To try to combat the perennial problems webmasters of all ilk face with search engines, especially Google, here’s an umpteen-point website tune-up plan, that may help :
- Get server response headers using web-sniffer.net for any page, starting with the homepage – it should be a server response code 200; for a missing page it should be a 404 Not Found or 410 Gone.
- Resolve any canonical domain issues before they become a headache (www vs non www – make a decision) by using a 301 redirection of one to the other one to be retained. Here’s a tutorial for apache servers. For forcing a site to use http rather than https or viceversa, see this other tutorial for apache servers.
- Run a spider simulator for the homepage and others – if not enough text is found, then there’s no content to index.
- Run Xenu Link Sleuth starting at the homepage and check broken (and redirected) links and number of true links found – unless it never completes the crawl which will mean a problem. Compare list of good links found with your sitemap. Replace redirected urls found in navigation with the final destination of the redirections.
- Run a web page spam detector – more than 100 outbound links on a page signal a potential link farm – linking to too many diverse sites can be a liability.
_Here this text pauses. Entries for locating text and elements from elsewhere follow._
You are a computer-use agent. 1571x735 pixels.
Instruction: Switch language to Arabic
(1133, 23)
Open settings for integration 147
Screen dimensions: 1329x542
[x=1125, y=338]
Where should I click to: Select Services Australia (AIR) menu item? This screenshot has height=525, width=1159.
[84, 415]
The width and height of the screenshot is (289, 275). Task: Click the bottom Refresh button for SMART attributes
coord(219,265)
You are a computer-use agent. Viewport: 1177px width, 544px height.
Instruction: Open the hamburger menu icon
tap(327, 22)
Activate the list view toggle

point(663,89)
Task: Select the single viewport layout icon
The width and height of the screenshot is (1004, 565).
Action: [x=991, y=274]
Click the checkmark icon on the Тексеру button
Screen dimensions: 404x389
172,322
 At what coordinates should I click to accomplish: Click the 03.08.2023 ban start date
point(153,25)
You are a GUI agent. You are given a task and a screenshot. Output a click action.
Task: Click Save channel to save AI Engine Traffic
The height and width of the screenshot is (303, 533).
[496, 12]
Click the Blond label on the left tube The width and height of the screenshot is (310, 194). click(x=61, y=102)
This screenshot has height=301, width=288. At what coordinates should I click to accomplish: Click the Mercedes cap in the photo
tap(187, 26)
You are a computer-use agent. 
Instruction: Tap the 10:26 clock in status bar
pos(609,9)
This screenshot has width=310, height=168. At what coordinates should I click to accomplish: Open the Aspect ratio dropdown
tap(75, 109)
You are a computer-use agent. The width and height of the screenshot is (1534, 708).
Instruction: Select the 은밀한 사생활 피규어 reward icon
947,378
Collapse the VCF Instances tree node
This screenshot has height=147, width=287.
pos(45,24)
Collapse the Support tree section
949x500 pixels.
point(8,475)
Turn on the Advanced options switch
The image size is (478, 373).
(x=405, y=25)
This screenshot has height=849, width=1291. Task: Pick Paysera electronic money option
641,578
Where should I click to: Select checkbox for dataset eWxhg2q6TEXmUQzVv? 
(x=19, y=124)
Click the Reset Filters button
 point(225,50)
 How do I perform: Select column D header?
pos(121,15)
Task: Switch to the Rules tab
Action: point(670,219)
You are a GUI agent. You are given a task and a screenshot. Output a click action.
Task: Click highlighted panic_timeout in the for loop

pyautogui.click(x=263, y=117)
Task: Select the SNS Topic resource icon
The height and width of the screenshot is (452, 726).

Even if all the links are to pages on your own site, 100 links or more cannot be very useful to visitors either.
- Validate your homepage and others – proper doctype and charset help – broken code especially at the block level will prevent bots from crawling.
- Pages not reachable through a normal crawl ( orphan or reachable by javascript, ajax or flash navigation) might not be crawled/indexed properly (if at all) even if present in the sitemap – make sure sitemap is correctly laid out.
- Affiliate links present on pages – alarm bells will go off. You need to ensure you have a lot of original and unique content to supplement the products available through the affiliate links and you should use rel=”nofollow” for all such links. Forget cloaking them with any sort of redirections, this is sneaky. Remember affiliate links are on par with paid links.
- Page titles, headers on the text, proper use and distribution of keywords and key-phrases (don’t keyword stuff, don’t spam), anchor text, alt text for images, increased use of css – all part of efforts of internal optimization of pages. Resize appropriately and optimize images and other media files so pages load fast.
- Watch your page layout and page size carefully. Putting ads (whether Adsense or any others) in the prime viewing area of a page (e.g. above the fold, above the top menu, in the left navigation area or smack bang where one expects actual content) signals a low quality site and a poor user experience. Having ads disguised as regular content and website links is a bad signal. Serious penalty material.
- Get or better attract relevant, quality incoming links – but not from link farms. Don’t buy rank-passing links. Forget about blog and forum signatures, unless your post is truly appropriate and relevant to that forum or blog. Don’t spam. Careful with SEO specialists you may hire, make sure you know exactly what they do and that they don’t break any guidelines, especially by procuring followed backlinks or building multiple sites or micro-sites. The statistics are grim.
- Find out the indexing situation by checking in Google.com site:example.com and site:www.example.com – investigate omitted (previously called supplemental) pages. When you see an indication of similar pages that is usually because they have the same title or description meta tags as others already listed and that should be fixed. Or are very thin content and don’t deserve to be ranked. Or are among those blocked in robots.txt. Some may benefit from having a robots “noindex” meta tag instead of being blocked in robots.txt. It depends.
- Have dead urls currently indexed first removed from the Google index by requesting it unless you have appropriate equivalent new urls to which you can 301 redirect them. No rush on url removals, they will eventually drop out, but if they are embarrassing (as after a hack) get them removed. See this site for more help on url removals. Do not request removal or block in robots.txt any url which you will 301 redirect elsewhere because search engines will never discover the redirection.
- The file robots.txt is your friend. Tweak it well, streamline it and make sure you know why you are blocking what you are blocking. See some special instructions for WordPress sites.
- Make use of Google Search Console (Webmaster Tools).
- If your site has been hacked with either a spam hack or a malware hack you really need to be on the ball and get it fixed as soon as possible. Use this tool to help find what’s hacked and for hints of what to look for.
Finally remember: CRAWLABILITY as the number 1 technical requirement for a site to even start to be indexed. View Matt Cutt’s video where he explains a lot of concepts involved in SEO. He mentions CRAWLABILTIY around 1min and again at around 3min into the video.